JPMorgan Chase & Co. is abandoning its demand for a $1.4 billion tax break and instead will take a bigger upfront share of a Washington Mutual Inc. bankruptcy settlement, according to people close to the situation.

Ever since Washington Mutual was seized by regulators in September 2008, JPMorgan, the Federal Deposit Insurance Corp. and Washington Mutual's bankrupt parent company have been tussling over billions in deposits, pension benefits and tax refunds tied to Washington Mutual. JPMorgan paid $1.9 billion for the thrift's banking assets and deposits.

JPMorgan hopes that its concession may break the stalemate and bring the parties closer to an agreement, which could happen as early as this week. The proposal would deliver as much as $6.4 billion in Washington Mutual assets to the New York bank, up from about $6.1 billion under a prior proposal. What it agreed to give up for the sweetened settlement proposal, people familiar with the situation said, is the potential for as much as $1.4 billion in federal tax refunds made possible by a provision in the 2009 economic-stimulus bill.

This proposal, however, doesn't have the approval of certain parties involved in the Washington Mutual case, including the FDIC and bank bondholders. The FDIC told a U.S. Bankruptcy Court judge Wednesday that the new terms "positively address the concerns" of the FDIC receiver.

JPMorgan declined to comment.

The 2009 stimulus bill allowed companies to apply losses from 2008 and 2009 against any taxes paid in the previous five years. Washington Mutual was eligible for as much as $2.8 billion under the law. JPMorgan originally said it should be allowed to claim all refunds because it had agreed to purchase Washington Mutual's assets.

But the bill specifically excluded any companies that received bank-bailout aid from getting the tax refunds. JPMorgan received $25 billion in 2008. The Wall Street bank had argued to other parties in the case that the bailout ban wouldn't apply because Washington Mutual, and not JPMorgan, was the taxpayer. The bank also argued the refund wouldn't go to the bank directly, instead it would be held by the FDIC in receivership and JPMorgan could access the funds if sued over Washington Mutual-related issues.

Washington Mutual bank bondholders and the FDIC balked at JPMorgan's potential stimulus benefit.
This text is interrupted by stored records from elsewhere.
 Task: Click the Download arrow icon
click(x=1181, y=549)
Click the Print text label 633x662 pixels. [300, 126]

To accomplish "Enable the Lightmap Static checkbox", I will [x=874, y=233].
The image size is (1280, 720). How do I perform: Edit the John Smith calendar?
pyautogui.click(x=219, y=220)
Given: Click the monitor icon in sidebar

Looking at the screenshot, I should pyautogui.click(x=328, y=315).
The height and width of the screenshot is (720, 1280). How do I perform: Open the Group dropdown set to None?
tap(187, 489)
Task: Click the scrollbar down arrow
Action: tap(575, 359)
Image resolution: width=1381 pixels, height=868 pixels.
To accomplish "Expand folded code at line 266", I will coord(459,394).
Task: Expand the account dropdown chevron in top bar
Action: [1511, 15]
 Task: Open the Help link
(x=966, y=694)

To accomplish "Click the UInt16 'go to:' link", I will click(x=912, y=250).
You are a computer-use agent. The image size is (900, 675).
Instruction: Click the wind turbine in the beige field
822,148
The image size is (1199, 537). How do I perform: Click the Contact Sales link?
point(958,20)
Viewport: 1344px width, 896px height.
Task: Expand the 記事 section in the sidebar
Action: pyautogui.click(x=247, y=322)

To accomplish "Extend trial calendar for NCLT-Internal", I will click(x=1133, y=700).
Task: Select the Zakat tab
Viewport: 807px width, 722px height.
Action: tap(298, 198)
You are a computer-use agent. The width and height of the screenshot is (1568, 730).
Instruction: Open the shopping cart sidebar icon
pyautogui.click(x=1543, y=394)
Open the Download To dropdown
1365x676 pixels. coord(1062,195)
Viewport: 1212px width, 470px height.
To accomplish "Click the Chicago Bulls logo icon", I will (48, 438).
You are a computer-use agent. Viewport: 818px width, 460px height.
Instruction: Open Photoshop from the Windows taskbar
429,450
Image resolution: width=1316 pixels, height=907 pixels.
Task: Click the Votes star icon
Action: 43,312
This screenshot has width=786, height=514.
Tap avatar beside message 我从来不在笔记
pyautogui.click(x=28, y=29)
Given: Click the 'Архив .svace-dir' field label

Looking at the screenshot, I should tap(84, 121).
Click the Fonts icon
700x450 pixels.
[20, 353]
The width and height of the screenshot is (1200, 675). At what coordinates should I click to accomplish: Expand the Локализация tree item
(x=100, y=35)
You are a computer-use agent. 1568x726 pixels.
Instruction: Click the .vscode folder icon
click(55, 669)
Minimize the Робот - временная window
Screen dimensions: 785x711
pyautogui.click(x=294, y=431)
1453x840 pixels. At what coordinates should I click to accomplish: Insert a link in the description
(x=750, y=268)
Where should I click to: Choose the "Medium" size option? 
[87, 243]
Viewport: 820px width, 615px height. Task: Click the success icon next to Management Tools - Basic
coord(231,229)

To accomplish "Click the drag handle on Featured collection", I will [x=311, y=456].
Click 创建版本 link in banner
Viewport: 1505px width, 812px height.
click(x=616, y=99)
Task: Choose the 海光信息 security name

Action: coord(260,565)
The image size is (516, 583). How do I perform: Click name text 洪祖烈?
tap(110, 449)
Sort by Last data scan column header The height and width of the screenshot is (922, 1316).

If the latest proposal is approved, JPMorgan wouldn't be able to tap the FDIC receiver for refund money in the event of a lawsuit. But it would get about $300 million more from a separate pool of refunds originally reserved for creditors and not tied to the 2009 stimulus bill, giving it a total of $6.4 billion in Washington Mutual assets.

Also, JPMorgan still has the ability to ask the corporate arm of the FDIC to cover as much as $500 million in future legal claims, according to the original Washington Mutual purchase agreement.